• WHAT THIS TASK INVOLVES
Print the records again, character for character.

Data excerpts:
*** Begin section ***
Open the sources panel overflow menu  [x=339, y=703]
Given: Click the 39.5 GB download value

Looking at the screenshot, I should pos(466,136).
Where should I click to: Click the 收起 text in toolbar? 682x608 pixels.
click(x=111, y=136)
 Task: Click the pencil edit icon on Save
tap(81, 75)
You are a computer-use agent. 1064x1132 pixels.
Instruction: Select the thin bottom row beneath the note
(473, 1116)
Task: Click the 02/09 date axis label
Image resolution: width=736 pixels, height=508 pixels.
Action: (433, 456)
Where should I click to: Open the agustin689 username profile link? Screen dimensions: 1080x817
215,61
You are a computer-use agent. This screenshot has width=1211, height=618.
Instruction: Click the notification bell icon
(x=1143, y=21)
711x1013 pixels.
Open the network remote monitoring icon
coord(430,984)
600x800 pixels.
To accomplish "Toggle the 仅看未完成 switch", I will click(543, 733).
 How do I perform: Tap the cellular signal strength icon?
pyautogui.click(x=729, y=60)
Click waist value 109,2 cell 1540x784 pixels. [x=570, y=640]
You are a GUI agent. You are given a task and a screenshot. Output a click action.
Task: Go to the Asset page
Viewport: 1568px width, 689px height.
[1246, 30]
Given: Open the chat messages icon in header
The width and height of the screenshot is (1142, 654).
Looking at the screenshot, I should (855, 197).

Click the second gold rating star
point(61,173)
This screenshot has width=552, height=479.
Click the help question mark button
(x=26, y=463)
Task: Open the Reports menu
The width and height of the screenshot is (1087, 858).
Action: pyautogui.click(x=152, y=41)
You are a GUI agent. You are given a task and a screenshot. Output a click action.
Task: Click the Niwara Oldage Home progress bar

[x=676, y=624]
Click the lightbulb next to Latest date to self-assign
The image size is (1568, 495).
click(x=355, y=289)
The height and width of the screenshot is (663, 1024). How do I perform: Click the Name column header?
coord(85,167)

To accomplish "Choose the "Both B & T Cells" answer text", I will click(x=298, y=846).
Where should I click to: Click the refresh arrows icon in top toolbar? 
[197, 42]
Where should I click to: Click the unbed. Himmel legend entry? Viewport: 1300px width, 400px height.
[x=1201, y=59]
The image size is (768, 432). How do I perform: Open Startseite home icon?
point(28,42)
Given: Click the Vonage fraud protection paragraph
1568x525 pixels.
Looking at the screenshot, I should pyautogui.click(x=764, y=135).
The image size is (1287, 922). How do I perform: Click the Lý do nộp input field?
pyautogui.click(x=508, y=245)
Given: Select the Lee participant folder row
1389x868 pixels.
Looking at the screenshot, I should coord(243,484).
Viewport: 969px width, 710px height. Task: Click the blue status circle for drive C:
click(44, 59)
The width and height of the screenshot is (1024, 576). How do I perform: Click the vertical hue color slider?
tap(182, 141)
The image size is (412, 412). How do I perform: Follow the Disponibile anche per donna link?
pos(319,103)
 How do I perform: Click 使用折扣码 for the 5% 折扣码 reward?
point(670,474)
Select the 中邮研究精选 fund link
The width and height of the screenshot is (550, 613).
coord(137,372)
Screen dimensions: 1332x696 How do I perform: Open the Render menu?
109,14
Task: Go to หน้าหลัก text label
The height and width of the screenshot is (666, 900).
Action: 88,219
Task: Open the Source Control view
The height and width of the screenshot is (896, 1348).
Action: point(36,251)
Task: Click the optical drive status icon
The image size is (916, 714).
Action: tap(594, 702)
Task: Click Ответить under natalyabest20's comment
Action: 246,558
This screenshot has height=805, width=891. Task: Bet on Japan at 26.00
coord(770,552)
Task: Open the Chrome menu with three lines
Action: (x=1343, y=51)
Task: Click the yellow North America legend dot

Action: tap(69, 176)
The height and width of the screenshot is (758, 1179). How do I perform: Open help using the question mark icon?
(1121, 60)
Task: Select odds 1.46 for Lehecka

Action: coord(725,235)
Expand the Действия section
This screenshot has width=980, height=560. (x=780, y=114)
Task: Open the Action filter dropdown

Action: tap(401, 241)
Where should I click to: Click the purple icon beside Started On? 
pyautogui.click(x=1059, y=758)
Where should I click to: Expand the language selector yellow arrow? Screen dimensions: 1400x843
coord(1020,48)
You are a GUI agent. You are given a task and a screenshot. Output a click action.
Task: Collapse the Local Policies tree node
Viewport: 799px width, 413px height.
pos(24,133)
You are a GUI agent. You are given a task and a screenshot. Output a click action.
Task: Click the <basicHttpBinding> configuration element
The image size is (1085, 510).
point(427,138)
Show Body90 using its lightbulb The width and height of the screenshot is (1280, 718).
*** End section ***
• TASK OUTPUT
Open the sources panel overflow menu  [x=339, y=703]
Given: Click the 39.5 GB download value

Looking at the screenshot, I should pos(466,136).
Where should I click to: Click the 收起 text in toolbar? 682x608 pixels.
click(x=111, y=136)
 Task: Click the pencil edit icon on Save
tap(81, 75)
You are a computer-use agent. 1064x1132 pixels.
Instruction: Select the thin bottom row beneath the note
(473, 1116)
Task: Click the 02/09 date axis label
Image resolution: width=736 pixels, height=508 pixels.
Action: (433, 456)
Where should I click to: Open the agustin689 username profile link? Screen dimensions: 1080x817
215,61
You are a computer-use agent. This screenshot has width=1211, height=618.
Instruction: Click the notification bell icon
(x=1143, y=21)
711x1013 pixels.
Open the network remote monitoring icon
coord(430,984)
600x800 pixels.
To accomplish "Toggle the 仅看未完成 switch", I will click(543, 733).
 How do I perform: Tap the cellular signal strength icon?
pyautogui.click(x=729, y=60)
Click waist value 109,2 cell 1540x784 pixels. [x=570, y=640]
You are a GUI agent. You are given a task and a screenshot. Output a click action.
Task: Go to the Asset page
Viewport: 1568px width, 689px height.
[1246, 30]
Given: Open the chat messages icon in header
The width and height of the screenshot is (1142, 654).
Looking at the screenshot, I should (855, 197).

Click the second gold rating star
point(61,173)
This screenshot has width=552, height=479.
Click the help question mark button
(x=26, y=463)
Task: Open the Reports menu
The width and height of the screenshot is (1087, 858).
Action: pyautogui.click(x=152, y=41)
You are a GUI agent. You are given a task and a screenshot. Output a click action.
Task: Click the Niwara Oldage Home progress bar

[x=676, y=624]
Click the lightbulb next to Latest date to self-assign
The image size is (1568, 495).
click(x=355, y=289)
The height and width of the screenshot is (663, 1024). How do I perform: Click the Name column header?
coord(85,167)

To accomplish "Choose the "Both B & T Cells" answer text", I will click(x=298, y=846).
Where should I click to: Click the refresh arrows icon in top toolbar? 
[197, 42]
Where should I click to: Click the unbed. Himmel legend entry? Viewport: 1300px width, 400px height.
[x=1201, y=59]
The image size is (768, 432). How do I perform: Open Startseite home icon?
point(28,42)
Given: Click the Vonage fraud protection paragraph
1568x525 pixels.
Looking at the screenshot, I should pyautogui.click(x=764, y=135).
The image size is (1287, 922). How do I perform: Click the Lý do nộp input field?
pyautogui.click(x=508, y=245)
Given: Select the Lee participant folder row
1389x868 pixels.
Looking at the screenshot, I should coord(243,484).
Viewport: 969px width, 710px height. Task: Click the blue status circle for drive C:
click(44, 59)
The width and height of the screenshot is (1024, 576). How do I perform: Click the vertical hue color slider?
tap(182, 141)
The image size is (412, 412). How do I perform: Follow the Disponibile anche per donna link?
pos(319,103)
 How do I perform: Click 使用折扣码 for the 5% 折扣码 reward?
point(670,474)
Select the 中邮研究精选 fund link
The width and height of the screenshot is (550, 613).
coord(137,372)
Screen dimensions: 1332x696 How do I perform: Open the Render menu?
109,14
Task: Go to หน้าหลัก text label
The height and width of the screenshot is (666, 900).
Action: 88,219
Task: Open the Source Control view
The height and width of the screenshot is (896, 1348).
Action: point(36,251)
Task: Click the optical drive status icon
The image size is (916, 714).
Action: tap(594, 702)
Task: Click Ответить under natalyabest20's comment
Action: 246,558
This screenshot has height=805, width=891. Task: Bet on Japan at 26.00
coord(770,552)
Task: Open the Chrome menu with three lines
Action: (x=1343, y=51)
Task: Click the yellow North America legend dot

Action: tap(69, 176)
The height and width of the screenshot is (758, 1179). How do I perform: Open help using the question mark icon?
(1121, 60)
Task: Select odds 1.46 for Lehecka

Action: coord(725,235)
Expand the Действия section
This screenshot has width=980, height=560. (x=780, y=114)
Task: Open the Action filter dropdown

Action: tap(401, 241)
Where should I click to: Click the purple icon beside Started On? 
pyautogui.click(x=1059, y=758)
Where should I click to: Expand the language selector yellow arrow? Screen dimensions: 1400x843
coord(1020,48)
You are a GUI agent. You are given a task and a screenshot. Output a click action.
Task: Collapse the Local Policies tree node
Viewport: 799px width, 413px height.
pos(24,133)
You are a GUI agent. You are given a task and a screenshot. Output a click action.
Task: Click the <basicHttpBinding> configuration element
The image size is (1085, 510).
point(427,138)
Show Body90 using its lightbulb The width and height of the screenshot is (1280, 718).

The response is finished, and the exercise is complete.